The next day dawns scrubbed & sparkling & there is something to be said about the smell of deodars after the rains. It is as invigorating as it is sensual. The valley is preening it’s luminescent greenery. We spend the next two mornings & evenings discovering the walking paths to the villages tucked away in the higher reaches, stopping to chat with women getting their potato fields ready. We give up any pretense of walking & flop down on the edge of the fields to watch the valley spread below as we ruminate on life. The days are spent by the stream (For some reason still marked as the Uhl only.) going up to Lohardi, angling with picnic lunches thrown in. We hire the rod & other paraphernalia there itself but decline the help of a guide as there are self professed experts in the group. We catch nothing more than a certain fervor for the activity! The only thing on the menu for us is the local trout & thankfully the locals are better at hooking the fish than us because left to us, we would have been on a starvation diet. We feast on sumptuous fresh catch everyday at the small eateries near the FRH. Though the weather generally packs up in the afternoon, a common enough phenomena during summer, we take a drive up the Lohardi road & walk up to this village across the stream. There is a kul ( The water channel system in the hills.) & a flour grinding contraption powered by it. We see the snow clad Bara Bhangal heights through a misty veil of rain heading in our direction.

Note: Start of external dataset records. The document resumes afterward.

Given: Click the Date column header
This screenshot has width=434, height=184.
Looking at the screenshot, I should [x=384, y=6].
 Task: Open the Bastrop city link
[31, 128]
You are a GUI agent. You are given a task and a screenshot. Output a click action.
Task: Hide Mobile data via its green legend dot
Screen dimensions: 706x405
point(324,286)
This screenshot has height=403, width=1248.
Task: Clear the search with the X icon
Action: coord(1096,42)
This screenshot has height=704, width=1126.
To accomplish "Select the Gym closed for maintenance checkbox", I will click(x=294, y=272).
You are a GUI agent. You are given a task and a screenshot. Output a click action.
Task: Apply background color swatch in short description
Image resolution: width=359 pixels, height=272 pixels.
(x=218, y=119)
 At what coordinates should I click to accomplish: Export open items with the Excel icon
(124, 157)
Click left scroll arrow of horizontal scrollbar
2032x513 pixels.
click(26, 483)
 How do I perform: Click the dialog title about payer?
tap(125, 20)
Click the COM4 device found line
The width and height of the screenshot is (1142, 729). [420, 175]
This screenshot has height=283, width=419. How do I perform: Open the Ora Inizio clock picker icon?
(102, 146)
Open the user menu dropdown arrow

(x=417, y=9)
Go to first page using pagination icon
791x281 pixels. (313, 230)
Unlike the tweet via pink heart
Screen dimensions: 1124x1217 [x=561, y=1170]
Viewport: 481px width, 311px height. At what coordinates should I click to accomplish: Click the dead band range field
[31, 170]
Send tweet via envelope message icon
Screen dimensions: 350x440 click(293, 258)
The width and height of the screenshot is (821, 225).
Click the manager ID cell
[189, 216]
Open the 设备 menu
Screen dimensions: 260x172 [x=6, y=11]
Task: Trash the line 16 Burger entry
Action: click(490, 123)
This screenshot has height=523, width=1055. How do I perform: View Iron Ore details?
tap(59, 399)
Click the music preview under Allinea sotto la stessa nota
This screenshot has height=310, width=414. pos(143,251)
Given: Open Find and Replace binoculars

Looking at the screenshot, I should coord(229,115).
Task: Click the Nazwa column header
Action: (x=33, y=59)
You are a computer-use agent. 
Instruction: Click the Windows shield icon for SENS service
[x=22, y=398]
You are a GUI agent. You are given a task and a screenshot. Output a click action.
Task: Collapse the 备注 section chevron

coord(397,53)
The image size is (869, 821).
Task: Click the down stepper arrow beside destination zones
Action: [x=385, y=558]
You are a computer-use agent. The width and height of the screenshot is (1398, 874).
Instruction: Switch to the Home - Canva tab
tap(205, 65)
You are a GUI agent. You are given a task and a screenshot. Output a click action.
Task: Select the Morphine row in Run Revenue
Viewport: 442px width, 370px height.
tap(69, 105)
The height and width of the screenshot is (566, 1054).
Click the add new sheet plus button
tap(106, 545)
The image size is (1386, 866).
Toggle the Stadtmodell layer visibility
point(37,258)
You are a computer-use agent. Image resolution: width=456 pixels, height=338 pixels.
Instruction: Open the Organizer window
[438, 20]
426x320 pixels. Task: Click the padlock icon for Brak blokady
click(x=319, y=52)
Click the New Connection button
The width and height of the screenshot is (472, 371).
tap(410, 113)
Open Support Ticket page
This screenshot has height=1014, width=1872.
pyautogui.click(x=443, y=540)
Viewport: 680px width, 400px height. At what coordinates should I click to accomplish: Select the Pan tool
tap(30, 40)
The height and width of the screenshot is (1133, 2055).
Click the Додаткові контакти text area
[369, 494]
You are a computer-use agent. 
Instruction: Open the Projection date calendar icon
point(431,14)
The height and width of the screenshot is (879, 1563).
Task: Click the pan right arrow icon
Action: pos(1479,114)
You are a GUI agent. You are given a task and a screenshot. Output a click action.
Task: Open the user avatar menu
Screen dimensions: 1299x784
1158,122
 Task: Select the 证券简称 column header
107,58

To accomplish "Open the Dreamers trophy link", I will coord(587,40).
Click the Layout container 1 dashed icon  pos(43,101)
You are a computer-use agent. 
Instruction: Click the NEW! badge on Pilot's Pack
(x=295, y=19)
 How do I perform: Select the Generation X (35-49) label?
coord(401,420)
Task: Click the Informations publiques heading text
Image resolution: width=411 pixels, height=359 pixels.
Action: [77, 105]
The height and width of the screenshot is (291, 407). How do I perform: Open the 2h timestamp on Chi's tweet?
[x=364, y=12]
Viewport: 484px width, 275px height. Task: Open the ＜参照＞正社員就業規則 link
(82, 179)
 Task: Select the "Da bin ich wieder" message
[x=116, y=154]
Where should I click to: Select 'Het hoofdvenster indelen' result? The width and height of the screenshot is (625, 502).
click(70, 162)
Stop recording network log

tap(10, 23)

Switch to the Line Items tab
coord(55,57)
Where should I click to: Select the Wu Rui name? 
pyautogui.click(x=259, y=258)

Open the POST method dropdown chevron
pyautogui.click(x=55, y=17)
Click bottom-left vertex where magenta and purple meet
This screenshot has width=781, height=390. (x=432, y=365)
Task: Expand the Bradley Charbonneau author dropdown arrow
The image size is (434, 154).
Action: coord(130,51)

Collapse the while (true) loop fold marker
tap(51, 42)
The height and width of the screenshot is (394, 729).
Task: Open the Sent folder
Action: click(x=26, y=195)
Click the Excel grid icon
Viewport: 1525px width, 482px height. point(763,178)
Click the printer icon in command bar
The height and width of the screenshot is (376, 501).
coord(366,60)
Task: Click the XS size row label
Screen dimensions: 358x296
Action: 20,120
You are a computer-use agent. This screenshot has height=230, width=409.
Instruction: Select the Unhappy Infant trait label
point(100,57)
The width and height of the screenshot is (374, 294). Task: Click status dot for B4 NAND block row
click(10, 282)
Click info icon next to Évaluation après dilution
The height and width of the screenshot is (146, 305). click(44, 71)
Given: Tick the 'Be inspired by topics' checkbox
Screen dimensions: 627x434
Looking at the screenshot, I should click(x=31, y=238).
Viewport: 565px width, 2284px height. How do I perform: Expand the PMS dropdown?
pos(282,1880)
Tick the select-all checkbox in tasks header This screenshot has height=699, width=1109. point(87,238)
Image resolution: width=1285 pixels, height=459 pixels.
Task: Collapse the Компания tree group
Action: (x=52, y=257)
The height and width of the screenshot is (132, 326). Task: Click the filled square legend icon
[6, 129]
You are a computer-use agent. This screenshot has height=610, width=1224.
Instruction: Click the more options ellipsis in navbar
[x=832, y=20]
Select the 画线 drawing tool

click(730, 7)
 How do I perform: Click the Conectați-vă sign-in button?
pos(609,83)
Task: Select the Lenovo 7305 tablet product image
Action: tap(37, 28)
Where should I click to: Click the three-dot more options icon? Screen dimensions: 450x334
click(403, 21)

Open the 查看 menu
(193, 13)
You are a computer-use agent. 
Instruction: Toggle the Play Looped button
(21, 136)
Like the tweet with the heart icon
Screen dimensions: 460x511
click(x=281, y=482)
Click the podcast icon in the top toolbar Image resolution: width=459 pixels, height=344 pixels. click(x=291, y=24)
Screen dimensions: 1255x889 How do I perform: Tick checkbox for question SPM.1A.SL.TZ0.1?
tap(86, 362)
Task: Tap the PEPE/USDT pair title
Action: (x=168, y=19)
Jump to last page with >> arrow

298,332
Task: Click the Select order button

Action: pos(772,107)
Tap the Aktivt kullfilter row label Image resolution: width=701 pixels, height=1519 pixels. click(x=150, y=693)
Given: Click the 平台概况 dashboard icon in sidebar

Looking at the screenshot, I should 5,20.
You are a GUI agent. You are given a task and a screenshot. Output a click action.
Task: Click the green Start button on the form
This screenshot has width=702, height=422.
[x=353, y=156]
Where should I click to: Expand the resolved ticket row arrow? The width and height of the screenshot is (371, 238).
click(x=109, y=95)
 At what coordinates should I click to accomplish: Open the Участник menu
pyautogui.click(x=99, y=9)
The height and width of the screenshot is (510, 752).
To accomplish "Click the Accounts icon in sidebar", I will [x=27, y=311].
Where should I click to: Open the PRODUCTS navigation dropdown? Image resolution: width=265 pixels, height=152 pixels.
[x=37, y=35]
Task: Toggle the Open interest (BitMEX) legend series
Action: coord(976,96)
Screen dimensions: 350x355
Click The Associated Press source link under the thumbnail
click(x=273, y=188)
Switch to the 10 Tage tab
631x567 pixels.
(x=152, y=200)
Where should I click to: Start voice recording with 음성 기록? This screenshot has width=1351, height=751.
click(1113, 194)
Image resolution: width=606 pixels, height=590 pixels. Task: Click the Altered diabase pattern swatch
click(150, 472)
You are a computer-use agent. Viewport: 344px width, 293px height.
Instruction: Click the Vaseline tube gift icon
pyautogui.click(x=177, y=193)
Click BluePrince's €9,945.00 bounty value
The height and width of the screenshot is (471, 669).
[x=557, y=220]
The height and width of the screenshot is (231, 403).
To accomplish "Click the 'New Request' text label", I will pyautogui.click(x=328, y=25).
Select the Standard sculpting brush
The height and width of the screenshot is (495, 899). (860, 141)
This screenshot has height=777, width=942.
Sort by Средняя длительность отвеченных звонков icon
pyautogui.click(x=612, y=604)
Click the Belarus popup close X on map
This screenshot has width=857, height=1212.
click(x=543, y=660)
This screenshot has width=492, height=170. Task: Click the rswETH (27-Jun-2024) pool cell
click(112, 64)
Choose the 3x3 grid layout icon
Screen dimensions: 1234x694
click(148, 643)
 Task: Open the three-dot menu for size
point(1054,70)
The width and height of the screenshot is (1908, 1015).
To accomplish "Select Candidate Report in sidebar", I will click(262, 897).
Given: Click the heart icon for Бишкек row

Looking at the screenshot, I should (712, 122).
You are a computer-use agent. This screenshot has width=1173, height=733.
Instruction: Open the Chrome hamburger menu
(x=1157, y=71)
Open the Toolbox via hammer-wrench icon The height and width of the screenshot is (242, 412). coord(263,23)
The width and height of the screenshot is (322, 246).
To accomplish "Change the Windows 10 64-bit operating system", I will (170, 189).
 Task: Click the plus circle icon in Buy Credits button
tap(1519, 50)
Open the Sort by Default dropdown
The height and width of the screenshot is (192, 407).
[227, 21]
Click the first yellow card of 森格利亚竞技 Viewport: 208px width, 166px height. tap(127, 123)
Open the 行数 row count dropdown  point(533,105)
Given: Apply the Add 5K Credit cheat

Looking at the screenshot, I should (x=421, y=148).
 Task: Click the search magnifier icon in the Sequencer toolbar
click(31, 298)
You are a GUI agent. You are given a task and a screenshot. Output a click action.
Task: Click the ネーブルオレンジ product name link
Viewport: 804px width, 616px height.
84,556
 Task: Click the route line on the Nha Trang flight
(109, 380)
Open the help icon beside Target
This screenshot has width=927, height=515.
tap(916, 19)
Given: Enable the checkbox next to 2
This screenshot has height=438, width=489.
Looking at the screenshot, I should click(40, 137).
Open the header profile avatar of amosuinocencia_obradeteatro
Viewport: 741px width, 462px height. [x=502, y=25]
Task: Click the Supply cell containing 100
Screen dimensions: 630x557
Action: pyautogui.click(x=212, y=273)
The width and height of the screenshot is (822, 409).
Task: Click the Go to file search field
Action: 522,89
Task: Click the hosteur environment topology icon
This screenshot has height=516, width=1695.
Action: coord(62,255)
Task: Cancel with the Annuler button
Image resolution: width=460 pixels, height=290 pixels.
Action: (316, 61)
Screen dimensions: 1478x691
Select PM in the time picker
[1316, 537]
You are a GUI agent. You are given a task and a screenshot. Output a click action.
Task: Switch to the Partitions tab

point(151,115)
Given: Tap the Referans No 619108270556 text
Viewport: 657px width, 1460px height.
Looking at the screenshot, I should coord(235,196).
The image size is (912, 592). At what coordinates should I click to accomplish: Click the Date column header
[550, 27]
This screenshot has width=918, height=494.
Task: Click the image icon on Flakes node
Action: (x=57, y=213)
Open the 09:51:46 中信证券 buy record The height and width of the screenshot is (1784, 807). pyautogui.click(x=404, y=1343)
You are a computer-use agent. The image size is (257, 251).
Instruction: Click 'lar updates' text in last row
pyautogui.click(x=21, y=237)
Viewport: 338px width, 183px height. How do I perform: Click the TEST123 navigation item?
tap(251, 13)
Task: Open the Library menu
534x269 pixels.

The last morning of our stay & we are all loaded to head back & I am chatting with the proprietor of this restaurant, who I’ve noticed earlier tipping all the waste into the river right in front of his place. He bemoans the lack of any coherent disposal system ( True. Sadly.) & I try to give him a pep talk on self help because no one wants to come to a see a nullah (stream) turned nallih (drain) no matter how pristine the setting! The onus of preserving the scenic environs is on the locals as much as on us. I head across the road to the edge of the river where he has put out some tables under these sun umbrellas. Suddenly I spy this old lady & I mean old, bent, leaning on a half a twig passing for a stick type, on the slip of a bank below the wall lining the river. She seems to be getting into the river. I watch aghast as she gets into the water trying, it seems, to ford across the shallows. She slips, tries to get her footing but flounders. I am shouting & running towards her. She seems to be getting swept away right before our eyes! I am overtaken by this strapping young cop who till now had been lounging & reading a newspaper on a chair nearby. He is down the wall & into the water in a heartbeat, fishing the old lady out along with some locals & us. She is carried up, handed a hot cuppa & given a gentle chiding by the cop who tells her that there are saner & safer ways of getting across. Phew! That has been unnerving…
As we hit the road crowded with the monster goats, we marvel at the tiny valley packing a punch – comedy, high drama, blissful tranquil moments & the serendipitous catch saved for the last!
Fact File – A permit is needed for fishing in the Uhl from the Fisheries Department. It is available at a nominal amount. The person hiring out the rods generally helps in getting one.